Обещанная жилплощадь оказалась пустующей кладовкой, правда, довольно просторной. Ладно. На мешках с барахлом на складе мне спать тоже доводилось. И на заднем сиденье остова легковушки, брошенного у дороги.
— Квартира моя выше. Перетащишь раскладушку — и живи. Домой не пущу, уж извиняй — дочери подрастают. Следующая дверь — душевая для персонала. Завтра за час до открытия чтоб был на рабочем месте. Называть тебя как, если окликать придётся?
— Дэй.
— Разве такое имя есть?
Боги, папаша, а вам‑то не наплевать? Запоминается хорошо, никаких дурацких сокращений к нему не выдумаешь.
— Раз меня так зовут, значит, есть.
— Ну, дело твоё. Дверь я закрываю.
Первым делом я не с раскладушкой начал возиться, а полез под душ. Тот, кому приходилось по несколько дней находиться в дороге, меня поймёт.
В треснутом зеркале на стене мелькнуло моё отражение. У меня лицо чужака, я говорил? У большей части населения Центральных регионов глаза серые или голубые, а волосы тёмно — русые. Поэтому мою смуглую физиономию в обрамлении длинных чёрных хайров видно за километр. Ах да, светло — карие глаза по контрасту со всем этим богатством кажутся почти жёлтыми, что превращает меня в воплощённую мечту любого патруля.
Отрубился я в ту ночь почти сразу же — сказалась усталость. А утро началось со звона посуды. Встал я, как мы и договаривались, за час до открытия. За это время надо было успеть расставить поднятые вечером стулья, принять кое‑что из продуктов у владельца местного магазинчика и починить дверцу кухонного шкафа. Успел.
Ничего, видали мы работу и похуже. Машины, например, мыть. В данном случае необходимость впахивать с утра пораньше компенсировалась тем, что в будние дни посетители подтягивались ближе к полудню. С самого утра могли забрести только неработающие старики.

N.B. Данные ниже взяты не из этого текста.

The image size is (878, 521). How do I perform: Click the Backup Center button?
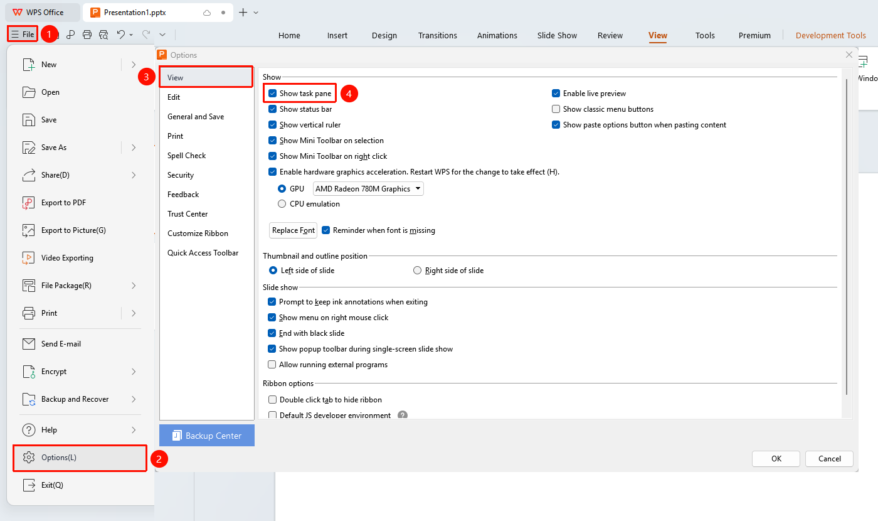pos(207,436)
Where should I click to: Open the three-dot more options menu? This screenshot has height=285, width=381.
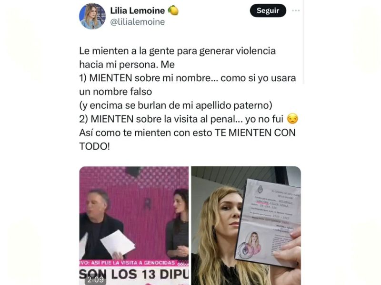[296, 10]
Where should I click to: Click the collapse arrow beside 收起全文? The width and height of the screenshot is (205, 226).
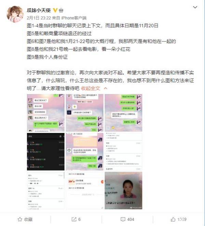coord(106,88)
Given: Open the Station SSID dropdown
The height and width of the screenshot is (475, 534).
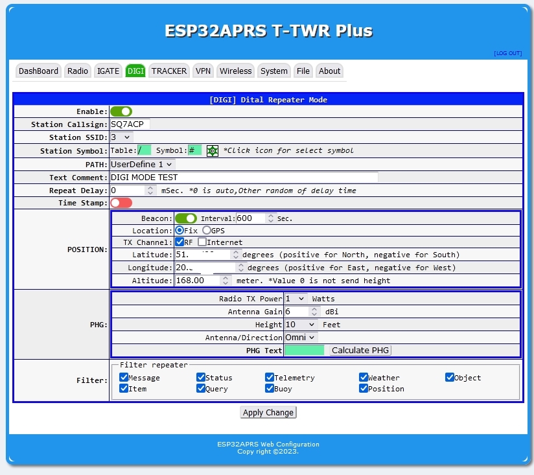Looking at the screenshot, I should pos(121,137).
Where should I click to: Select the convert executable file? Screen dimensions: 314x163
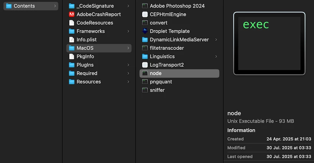[x=158, y=23]
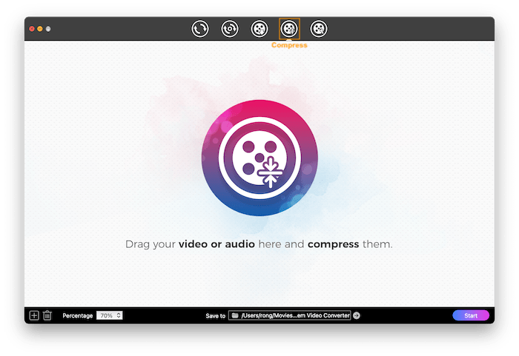Open the video Edit tab icon
The height and width of the screenshot is (356, 519).
coord(318,29)
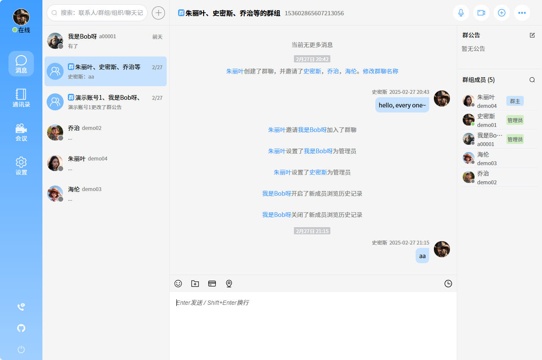542x360 pixels.
Task: Start a voice call with the microphone icon
Action: (x=461, y=13)
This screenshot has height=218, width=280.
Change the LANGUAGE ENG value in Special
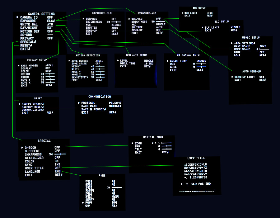57,172
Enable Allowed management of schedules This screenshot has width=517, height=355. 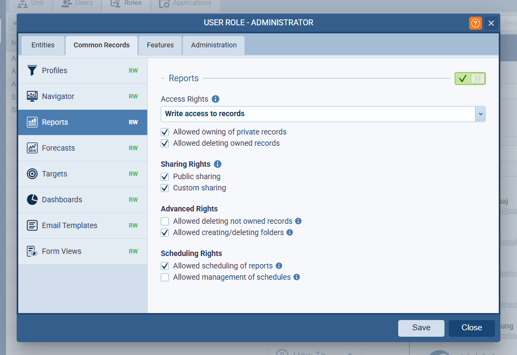click(x=165, y=277)
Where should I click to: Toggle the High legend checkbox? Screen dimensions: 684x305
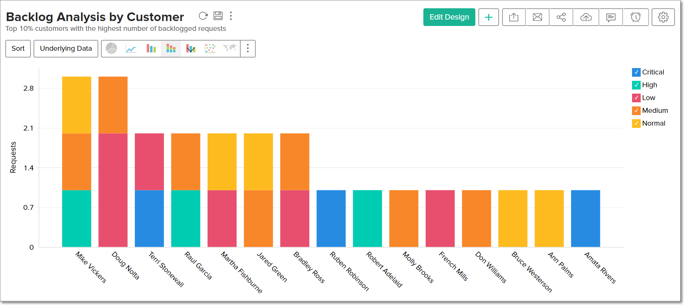pyautogui.click(x=636, y=85)
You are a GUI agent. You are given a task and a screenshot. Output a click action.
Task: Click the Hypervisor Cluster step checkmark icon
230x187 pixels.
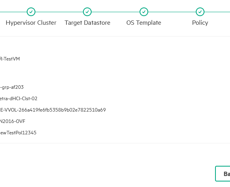(31, 12)
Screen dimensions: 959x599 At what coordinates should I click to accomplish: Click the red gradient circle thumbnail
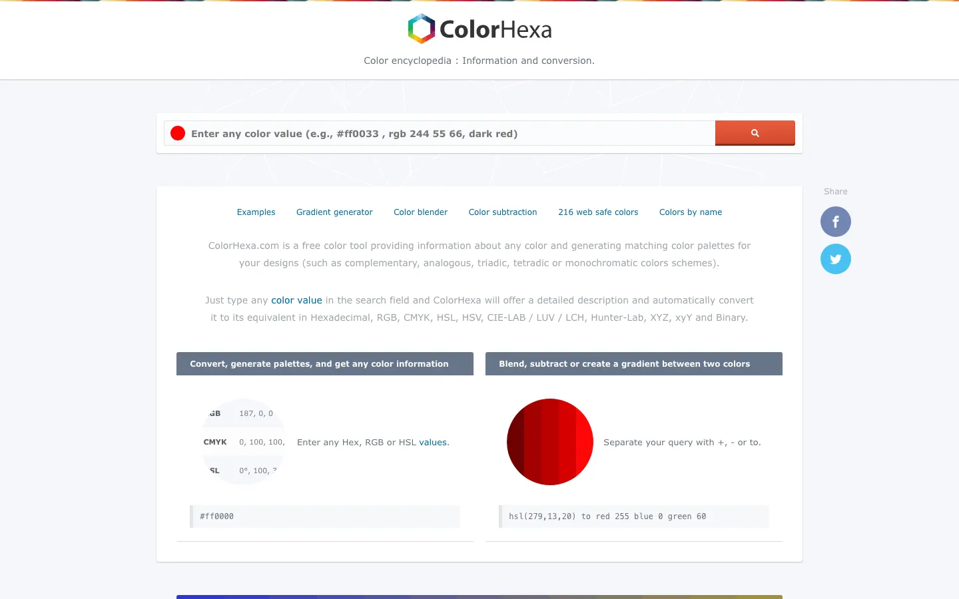(x=550, y=442)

Скучно? Нет, скучно мне никогда не бывает. Я видел, наверное, больше городов, чем любой другой парень моих лет. Ради этого можно и потерпеть временные неудобства…

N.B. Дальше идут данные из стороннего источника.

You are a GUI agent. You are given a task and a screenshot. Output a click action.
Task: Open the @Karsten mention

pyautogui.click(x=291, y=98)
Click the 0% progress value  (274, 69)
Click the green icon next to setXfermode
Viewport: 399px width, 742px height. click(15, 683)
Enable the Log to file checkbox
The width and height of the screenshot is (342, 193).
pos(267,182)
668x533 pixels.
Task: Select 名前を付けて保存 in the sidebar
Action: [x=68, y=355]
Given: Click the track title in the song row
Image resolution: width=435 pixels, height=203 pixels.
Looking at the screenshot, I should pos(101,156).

Никто не знал, откуда этого парня принесло в город. Нелюдимый и молчаливый, он не сошёлся близко ни с кем из здешних жителей. Впрочем, с ним тоже не стремились заводить знакомство. И что за нелёгкая потащила его в дорогу? Хотя тяжело, наверное, усидеть на месте, когда у тебя такие глаза…
За дочерей Лори опасался не напрасно. Старшая, Милли, была моей ровесницей и из кожи вон лезла, лишь бы доказать, что она уже взрослая. Всеми доступными способами.

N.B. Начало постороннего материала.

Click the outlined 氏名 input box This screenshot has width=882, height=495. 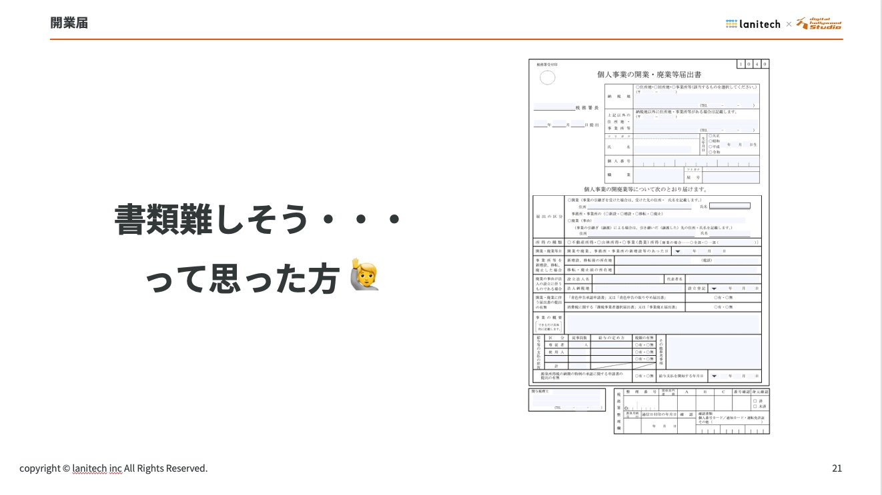(x=729, y=206)
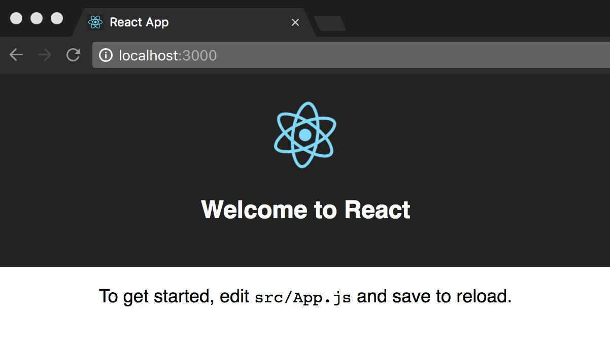Open a new browser tab
Image resolution: width=610 pixels, height=347 pixels.
coord(330,23)
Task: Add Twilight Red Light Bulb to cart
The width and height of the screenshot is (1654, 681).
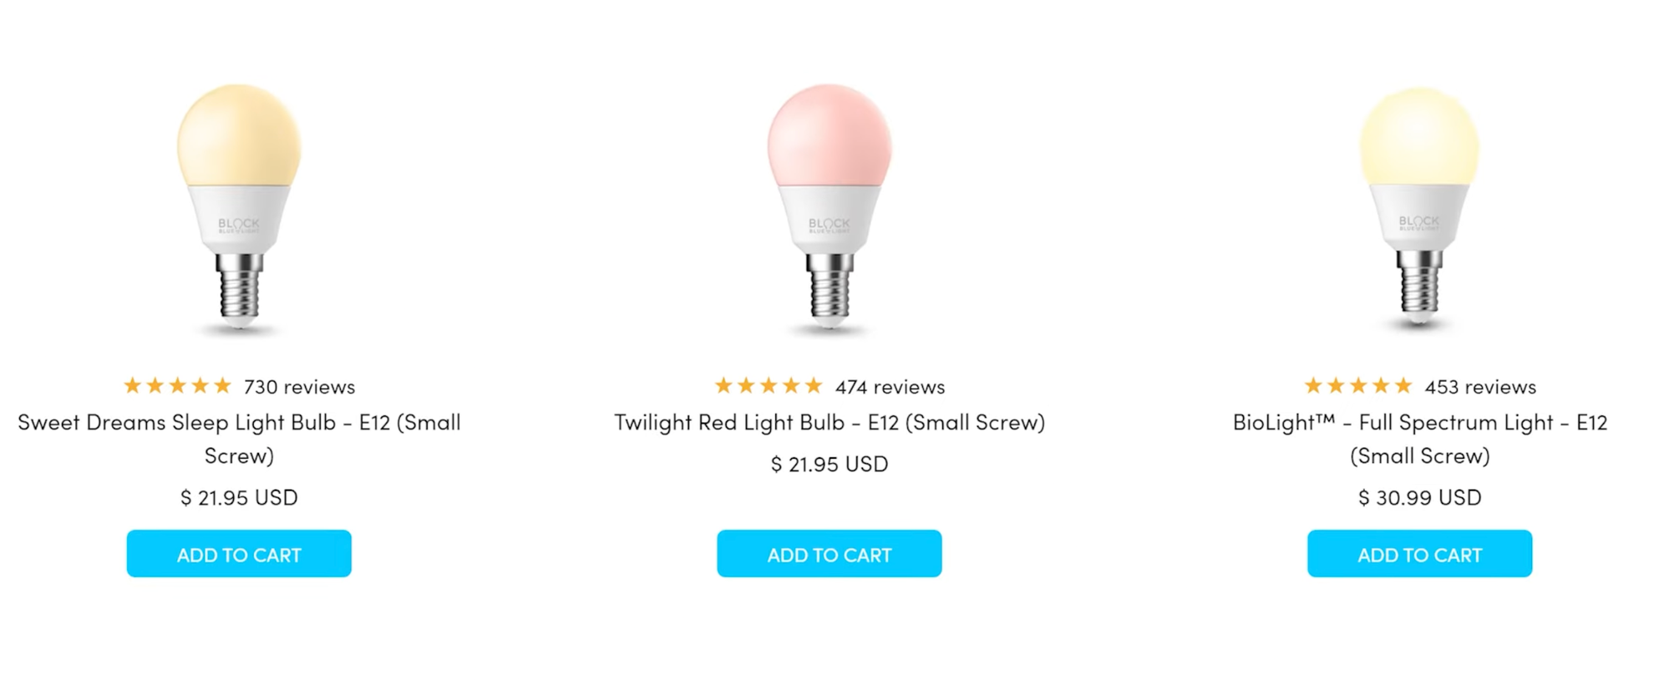Action: click(830, 553)
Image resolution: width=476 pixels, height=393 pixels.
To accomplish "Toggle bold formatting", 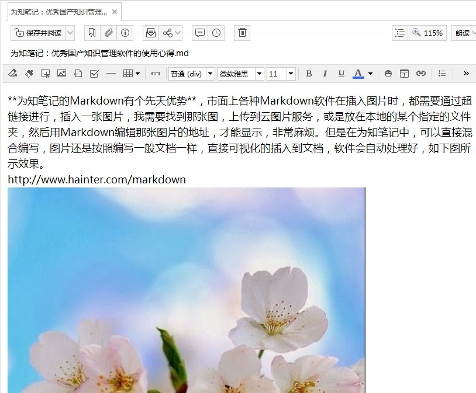I will pyautogui.click(x=309, y=74).
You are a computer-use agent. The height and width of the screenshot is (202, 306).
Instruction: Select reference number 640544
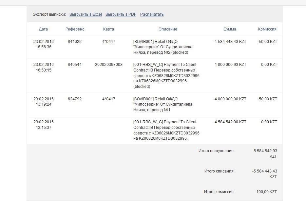pyautogui.click(x=75, y=65)
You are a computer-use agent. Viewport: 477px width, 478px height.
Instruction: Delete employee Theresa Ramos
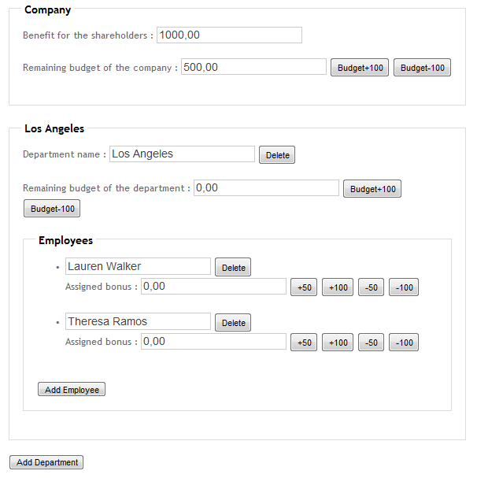[x=233, y=323]
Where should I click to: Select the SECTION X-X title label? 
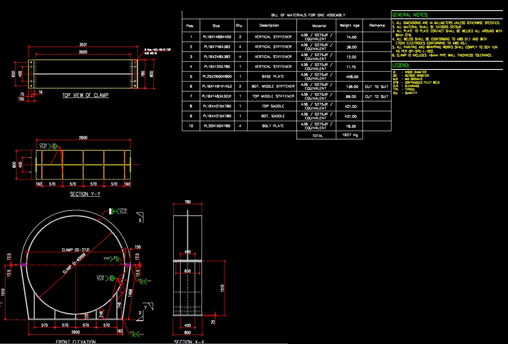pyautogui.click(x=190, y=340)
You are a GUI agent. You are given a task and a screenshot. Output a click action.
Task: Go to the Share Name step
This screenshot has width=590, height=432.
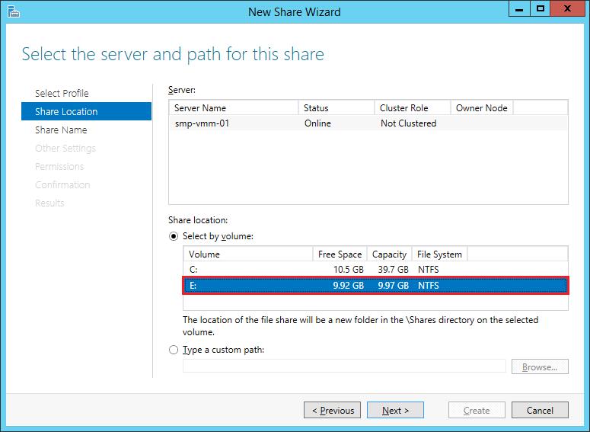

Я ей казался диковинкой вроде экзотической зверюшки. Интересное, надо сказать, ощущение, но я ещё не настолько выжил из ума, чтобы крутить роман на таких условиях. К тому же она мне совсем не нравилась. Пухленькая, светленькая, с ямочками на щеках, по — своему, конечно, очень симпатичная. Я же предпочитал рыжих или темноволосых, с хрупкими фигурами и большими глазами.
Нет, в какой‑то мере я её понимал. Сложно получить первый опыт, когда всё и все на виду. А я через несколько месяцев уеду и увезу маленький грех её юности с собой. Так ей не придётся всю жизнь встречаться со мной взглядами.
Но неплохо было бы и поинтересоваться моим мнением, разве нет?
— Дэй, помоги! — донеслось из подсобки. Я отложил топор, которым пытался поддеть крышку ящика с консервами. Подхватил у Милли корзинку овощей и отнёс на кухню. После чего продолжил мучить злосчастный ящик.
— Дэй.
— А?
— Что у тебя с глазами? Это линзы?
— Я похож на человека, у которого есть деньги на контактные линзы?
— Ну… Не знаю, — Милли сидела на высоком барном стуле, забросив ногу на ногу и старательно демонстрируя коленки.
То ли ржать, то ли плакать.
Так всё и катилось потихоньку. До одного памятного вечера в баре у Лори. Зашёл как‑то мужчина лет пятидесяти — пятидесяти пяти. Обширные залысины, обычная для этих мест одежда — потёртые джинсы и клетчатая рубашка.
И сразу разговоры стали чуть тише. Мужика не то что побаивались — скорее, опасались. Того, что он может сотворить.
Мужик протопал к стойке и заказал пиво.
— Дэй, достань! — крикнул мне Лори, не желавший отрываться от каких‑то своих дел. Я полез в холодильник, вскрыл новую упаковку и поставил на стойку запотевшую банку.